When I wrote The Book of Rowing I dedicated it to William Dunnell for teaching me how to row. What I really should have said, was “To William Dunnell for teaching me not to quit.”
He had the hardest coaching job — he taught the novices how to row in the cold chop of that windy lake. And more importantly, he sent them up onwards to the JV and Varsity boats where we would hopefully continue the heroic Brooks tradition of better oarsmanship. But first he had to stop us from quitting the single most difficult, maddening, exhausting and cold sport imaginable.
During my first season on the water with Mister Dunnel I eventually lost my temper after splitting my thumb open when it got pinched between the gunwale and the oar handle after the 2 man caught a crab.
Spattered with blood, with boils on the back of my thighs from the stinking perpetually wet rowing shorts, hands massacred by the rough oar handles, I did the sensible thing and I quit. I told the cox, and then I told another guy, and before lunchtime Bill Dunnell was stalking the halls of Brooks looking for me. I was twice as tall as he was but he dragged me into an empty classroom and with his crooked finger began jabbing me in the chest demanding answers.
“Listen Mister. You can go fry ice for all I care. Whether you like to row or not is up to you. But if you quit this then you will surely find it just as easy to quit the next hard thing and before long you’ll just be another quitter telling yourself it’s okay to be a quitter. So you go tell the others in your boat why you’re leaving them without a 3 man. and then go have fun on the work gang picking up cigarette butts with the other quitters.”
When I went back to Brooks to give him the first copy of the Book of Rowing he wept and blinked behind his glasses and said, “Damn you for making me cry Mister Churbuck but thank you for making me proud.”
Then we went together to the shore of the lake and quietly watched the races, him propped on his shooting stick, clicking the stroke watch and announcing the rating, never exhorting, never yelling, just being there with me.

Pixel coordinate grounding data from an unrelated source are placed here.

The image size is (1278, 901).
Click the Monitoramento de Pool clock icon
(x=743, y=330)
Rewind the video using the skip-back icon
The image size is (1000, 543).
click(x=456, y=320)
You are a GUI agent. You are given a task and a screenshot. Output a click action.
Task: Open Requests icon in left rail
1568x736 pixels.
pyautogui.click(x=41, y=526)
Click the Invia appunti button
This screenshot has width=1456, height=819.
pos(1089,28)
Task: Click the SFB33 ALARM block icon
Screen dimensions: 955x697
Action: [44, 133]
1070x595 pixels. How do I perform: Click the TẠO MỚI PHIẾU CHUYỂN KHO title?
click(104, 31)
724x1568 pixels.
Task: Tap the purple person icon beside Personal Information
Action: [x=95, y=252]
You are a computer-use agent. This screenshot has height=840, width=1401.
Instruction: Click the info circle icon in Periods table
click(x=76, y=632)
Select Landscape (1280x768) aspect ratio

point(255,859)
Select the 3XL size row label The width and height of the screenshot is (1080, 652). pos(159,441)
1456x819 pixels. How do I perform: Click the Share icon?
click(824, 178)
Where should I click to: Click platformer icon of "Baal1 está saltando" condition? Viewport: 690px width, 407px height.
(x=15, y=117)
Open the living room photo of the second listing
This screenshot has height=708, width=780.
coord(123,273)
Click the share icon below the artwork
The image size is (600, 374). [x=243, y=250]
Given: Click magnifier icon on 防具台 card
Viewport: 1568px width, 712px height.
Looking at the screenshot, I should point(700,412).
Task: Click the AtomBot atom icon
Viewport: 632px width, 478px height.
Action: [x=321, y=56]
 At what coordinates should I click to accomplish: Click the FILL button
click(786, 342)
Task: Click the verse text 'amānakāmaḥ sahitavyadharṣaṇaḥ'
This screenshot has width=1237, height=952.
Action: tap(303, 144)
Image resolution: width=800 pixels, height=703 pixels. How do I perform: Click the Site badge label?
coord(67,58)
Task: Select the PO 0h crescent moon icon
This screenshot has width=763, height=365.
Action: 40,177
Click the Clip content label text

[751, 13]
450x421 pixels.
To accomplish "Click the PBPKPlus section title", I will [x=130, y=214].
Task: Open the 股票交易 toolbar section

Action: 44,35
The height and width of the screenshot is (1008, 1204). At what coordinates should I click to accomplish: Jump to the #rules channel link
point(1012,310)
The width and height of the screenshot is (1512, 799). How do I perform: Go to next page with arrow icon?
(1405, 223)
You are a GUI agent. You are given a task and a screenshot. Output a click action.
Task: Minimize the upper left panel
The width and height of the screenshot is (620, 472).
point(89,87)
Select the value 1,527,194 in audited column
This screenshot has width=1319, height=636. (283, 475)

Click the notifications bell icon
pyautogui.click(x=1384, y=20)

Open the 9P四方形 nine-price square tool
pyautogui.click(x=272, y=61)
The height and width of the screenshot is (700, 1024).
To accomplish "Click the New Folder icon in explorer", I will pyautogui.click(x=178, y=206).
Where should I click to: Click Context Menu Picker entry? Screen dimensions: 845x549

I said to him before I left, the last time I ever saw him, “When I rowed against Harvard in New London my sophomore year I wanted to quit half way through when we were down a length and had another mile and a half to row.”
“Can’t quit in the middle of a race,” he said, watching the rowing through binoculars.
“Yeah, that’s what I remember you saying every single one of those remaining miserable strokes. Nobody quits rowing in the middle of a race. Nobody.”
“But did you ever clean up that finish?” He smiled under his moustache, never taking his eyes off the rowers approaching us, his attention with them in their agony as they sprinted for the finish.